Saved entries:

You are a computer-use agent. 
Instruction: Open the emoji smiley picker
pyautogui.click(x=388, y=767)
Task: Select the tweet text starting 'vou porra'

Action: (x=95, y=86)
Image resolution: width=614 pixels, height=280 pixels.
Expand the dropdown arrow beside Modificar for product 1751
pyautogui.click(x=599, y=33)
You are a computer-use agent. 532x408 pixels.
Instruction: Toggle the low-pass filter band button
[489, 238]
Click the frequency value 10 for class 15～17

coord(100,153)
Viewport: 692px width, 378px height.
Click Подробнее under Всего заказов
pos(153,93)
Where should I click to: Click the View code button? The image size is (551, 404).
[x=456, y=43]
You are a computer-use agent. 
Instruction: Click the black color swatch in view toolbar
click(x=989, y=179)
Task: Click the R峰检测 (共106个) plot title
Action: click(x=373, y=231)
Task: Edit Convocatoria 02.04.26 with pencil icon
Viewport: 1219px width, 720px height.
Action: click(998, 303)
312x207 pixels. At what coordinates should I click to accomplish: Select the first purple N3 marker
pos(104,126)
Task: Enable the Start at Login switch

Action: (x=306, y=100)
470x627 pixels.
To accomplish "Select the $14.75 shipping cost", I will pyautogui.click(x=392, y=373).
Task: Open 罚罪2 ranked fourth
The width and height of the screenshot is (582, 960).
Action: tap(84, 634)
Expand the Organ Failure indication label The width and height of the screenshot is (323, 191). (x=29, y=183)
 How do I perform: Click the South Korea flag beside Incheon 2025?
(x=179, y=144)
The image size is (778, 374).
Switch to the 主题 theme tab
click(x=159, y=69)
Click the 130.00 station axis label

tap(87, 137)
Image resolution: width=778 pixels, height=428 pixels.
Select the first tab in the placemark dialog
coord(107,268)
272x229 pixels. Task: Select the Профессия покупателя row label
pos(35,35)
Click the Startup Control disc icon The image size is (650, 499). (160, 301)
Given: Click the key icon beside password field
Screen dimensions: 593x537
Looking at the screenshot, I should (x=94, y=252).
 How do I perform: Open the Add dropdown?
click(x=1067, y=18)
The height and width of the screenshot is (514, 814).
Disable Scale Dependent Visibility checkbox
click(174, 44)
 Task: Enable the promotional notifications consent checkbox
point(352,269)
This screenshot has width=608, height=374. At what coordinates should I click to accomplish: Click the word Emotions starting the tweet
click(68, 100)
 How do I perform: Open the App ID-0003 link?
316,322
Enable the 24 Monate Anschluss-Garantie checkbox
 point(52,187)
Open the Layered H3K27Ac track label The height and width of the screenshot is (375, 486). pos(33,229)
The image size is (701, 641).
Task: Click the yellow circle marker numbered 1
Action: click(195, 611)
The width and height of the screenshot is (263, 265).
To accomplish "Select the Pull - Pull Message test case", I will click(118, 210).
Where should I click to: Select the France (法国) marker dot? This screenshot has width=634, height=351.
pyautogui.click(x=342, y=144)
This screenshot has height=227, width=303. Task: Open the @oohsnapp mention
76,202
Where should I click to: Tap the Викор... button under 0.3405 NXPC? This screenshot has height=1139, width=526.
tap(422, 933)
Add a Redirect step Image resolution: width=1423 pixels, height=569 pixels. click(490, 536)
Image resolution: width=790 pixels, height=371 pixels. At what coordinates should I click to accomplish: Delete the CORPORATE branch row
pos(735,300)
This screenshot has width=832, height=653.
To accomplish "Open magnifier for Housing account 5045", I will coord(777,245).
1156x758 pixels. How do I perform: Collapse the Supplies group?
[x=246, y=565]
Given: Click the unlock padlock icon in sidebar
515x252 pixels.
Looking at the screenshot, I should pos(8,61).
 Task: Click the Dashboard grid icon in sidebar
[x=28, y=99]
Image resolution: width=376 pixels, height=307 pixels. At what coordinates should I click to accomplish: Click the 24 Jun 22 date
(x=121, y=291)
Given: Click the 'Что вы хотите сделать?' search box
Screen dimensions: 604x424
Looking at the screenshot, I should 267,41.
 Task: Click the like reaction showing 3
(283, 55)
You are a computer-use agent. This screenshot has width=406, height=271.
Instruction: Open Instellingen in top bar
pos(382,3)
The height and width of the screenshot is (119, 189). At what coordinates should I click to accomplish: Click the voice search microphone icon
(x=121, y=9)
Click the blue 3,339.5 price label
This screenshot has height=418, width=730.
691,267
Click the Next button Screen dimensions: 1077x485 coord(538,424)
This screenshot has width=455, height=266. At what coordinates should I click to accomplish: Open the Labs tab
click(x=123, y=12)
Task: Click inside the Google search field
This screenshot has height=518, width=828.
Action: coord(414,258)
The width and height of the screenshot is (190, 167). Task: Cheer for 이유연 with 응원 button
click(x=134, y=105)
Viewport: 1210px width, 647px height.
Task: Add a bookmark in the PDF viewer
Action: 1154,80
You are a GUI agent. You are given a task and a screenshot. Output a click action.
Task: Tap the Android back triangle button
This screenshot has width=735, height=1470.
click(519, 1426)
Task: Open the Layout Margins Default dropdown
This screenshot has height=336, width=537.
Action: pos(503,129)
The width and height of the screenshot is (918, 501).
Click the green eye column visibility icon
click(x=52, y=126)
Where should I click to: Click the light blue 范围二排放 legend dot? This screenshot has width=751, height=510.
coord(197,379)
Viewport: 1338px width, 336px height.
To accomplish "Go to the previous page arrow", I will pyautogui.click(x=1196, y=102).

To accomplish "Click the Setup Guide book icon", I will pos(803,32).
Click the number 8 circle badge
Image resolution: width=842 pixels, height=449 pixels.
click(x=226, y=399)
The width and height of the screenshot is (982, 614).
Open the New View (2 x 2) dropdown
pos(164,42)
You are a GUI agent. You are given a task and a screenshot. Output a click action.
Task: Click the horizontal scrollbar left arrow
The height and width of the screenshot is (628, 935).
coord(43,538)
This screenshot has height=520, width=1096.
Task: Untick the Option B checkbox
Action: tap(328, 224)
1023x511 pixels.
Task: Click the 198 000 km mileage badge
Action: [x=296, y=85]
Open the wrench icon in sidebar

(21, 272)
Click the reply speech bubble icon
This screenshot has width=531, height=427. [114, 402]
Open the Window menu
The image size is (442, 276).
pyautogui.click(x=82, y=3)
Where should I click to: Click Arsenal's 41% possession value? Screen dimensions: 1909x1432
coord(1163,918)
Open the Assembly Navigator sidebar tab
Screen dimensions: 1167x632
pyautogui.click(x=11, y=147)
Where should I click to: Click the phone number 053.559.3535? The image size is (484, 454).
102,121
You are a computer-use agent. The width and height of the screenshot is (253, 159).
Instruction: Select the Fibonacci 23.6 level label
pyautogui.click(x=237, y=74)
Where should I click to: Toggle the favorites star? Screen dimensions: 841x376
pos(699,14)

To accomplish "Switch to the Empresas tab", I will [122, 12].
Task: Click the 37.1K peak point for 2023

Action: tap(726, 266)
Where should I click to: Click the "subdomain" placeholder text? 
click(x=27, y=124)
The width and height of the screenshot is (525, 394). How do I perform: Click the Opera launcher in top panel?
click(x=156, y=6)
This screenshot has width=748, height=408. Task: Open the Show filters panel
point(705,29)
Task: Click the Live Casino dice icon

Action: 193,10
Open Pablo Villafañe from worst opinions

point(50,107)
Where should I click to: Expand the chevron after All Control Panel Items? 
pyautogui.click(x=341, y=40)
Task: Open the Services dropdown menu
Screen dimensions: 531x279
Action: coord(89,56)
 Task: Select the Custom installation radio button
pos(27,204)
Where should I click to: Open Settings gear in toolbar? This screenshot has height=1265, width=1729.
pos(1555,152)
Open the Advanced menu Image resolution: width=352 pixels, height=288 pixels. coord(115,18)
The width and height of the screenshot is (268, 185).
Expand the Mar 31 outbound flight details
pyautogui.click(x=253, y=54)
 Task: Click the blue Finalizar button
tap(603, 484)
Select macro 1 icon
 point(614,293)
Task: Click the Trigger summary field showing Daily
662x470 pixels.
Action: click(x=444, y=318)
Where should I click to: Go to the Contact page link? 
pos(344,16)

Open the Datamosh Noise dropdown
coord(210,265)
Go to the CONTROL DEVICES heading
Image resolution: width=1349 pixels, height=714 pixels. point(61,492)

◆ TASK PROMPT ◆
The answer should be a single number: how many lines of the entries hold "agent".

◆ OUTPUT ◆
7